FLATBUSH, Brooklyn (WABC) -- New York Governor Andrew Cuomo and Democratic candidate for New York City Mayor Eric Adams met at the Lenox Road Baptist Church in Brooklyn to discuss gun violence Wednesday, vowing to work together should Adam win in November.
The two met with clergy to address the city's increasing crime, as the spate of shootings continued on Wednesday. At least seven people were hurt in five different shootings across the city.
"We are at a critical moment in New York City where we need progressive government, but we need progressive government that works and delivers and is competent and makes change on the ground because we have real problems," Cuomo said.
Cuomo praised Adams and said that if elected, he will be an "extraordinary" mayor.
"Two elements, courage and competency, and I believe Eric Adams has both those elements," he said. "And I pledge to work in partnership with him."
He said he and Adams share a progressive philosophy and predicted crime will get better.
"My son won't grow up in a city that I grew up in," Adams said. "That is not going to happen. We had a 13-year-old boy assassinated in the Bronx in broad daylight in what appears to be a retaliatory shooting. And no one wants to talk about that. It's unacceptable."
Adams said it's a necessary step in New York City's recovery.
"No one is going to come back to our multi-billion tourism industry if 3-year-olds are shot in Times Square," he said. "It's just not going to happen."
Shortly after the meeting ended, a 21-year-old man was fatally shot four times barely a mile away.
"There's just a sense that we have a city where any and everything goes," Adams said.
The NYPD is expected to put extra police officers on the streets this weekend in response to the continued increase in crime.
"There is a general sense of lawlessness in the city, and it comes at a very frightening period of time," Cuomo said.

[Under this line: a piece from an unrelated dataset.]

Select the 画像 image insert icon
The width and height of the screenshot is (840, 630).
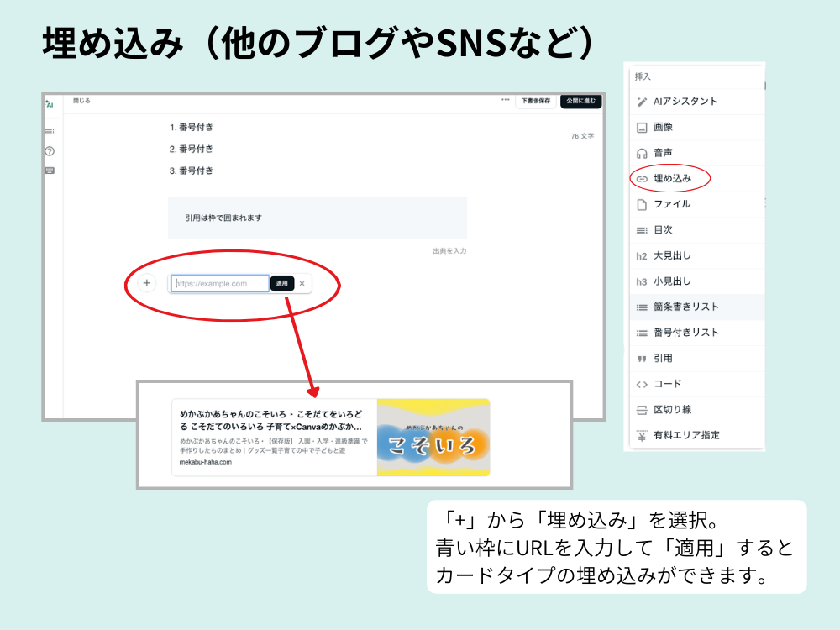point(641,128)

Tom Harris, the president of the Times Square Alliance, says the problem starts at the top, with Mayor Bill de Blasio.
"We have gang violence in the Bronx, we have people being shot in Queens, we can't accept that as our new norm," he said. "I think that's what's missing, the direction for the police to go out and do their job and know that the administration and the people in the city are going to support them for going out there and doing their job."
Overnight shootings included a driver who was shot several times in the head by suspects on dirt bikes who pulled up to his vehicle and opened fire on the Washington Bridge.
The 45-year-old victim was struck after the group drove alongside and started shooting at 12:15 a.m. He is expected to survive.
After the shooting, the man was pulled out of his car, and one of the suspects stole the vehicle.
Then, three men were shot in the Jamaica section of Queens.
A 25-year-old man was shot in the chest, a 30-year-old man was shot in the right arm, and a 26-year-old man was shot in the right foot. All are expected to survive.
Shots were also fired in Midtown during a dispute between dirt bike riders and the occupants of a white BMW following a fender bender.
One of the dirt bikes appears to have been struck by the sedan at Seventh Avenue and West 41st Street just after midnight.
A dispute ensued, and multiple shots were fired during the dispute, possibly from the sedan.
No one was immediately reported struck.
Later in the night, a 19-year-old woman was shot by an 18-year-old man inside an apartment in East Harlem. She is expected to survive and the search continues for the shooter.
Cuomo and Adams' plan is aimed at preventing the violence.
"It's not enough to say no, don't do drugs, don't join a gang, there has to be an alternative," Cuomo said. "There has to be hope. And we're going to be working with a community today, state is going to be announcing 4,000 summer jobs and full time jobs with training for youth in New York City. So there is an alternative for them."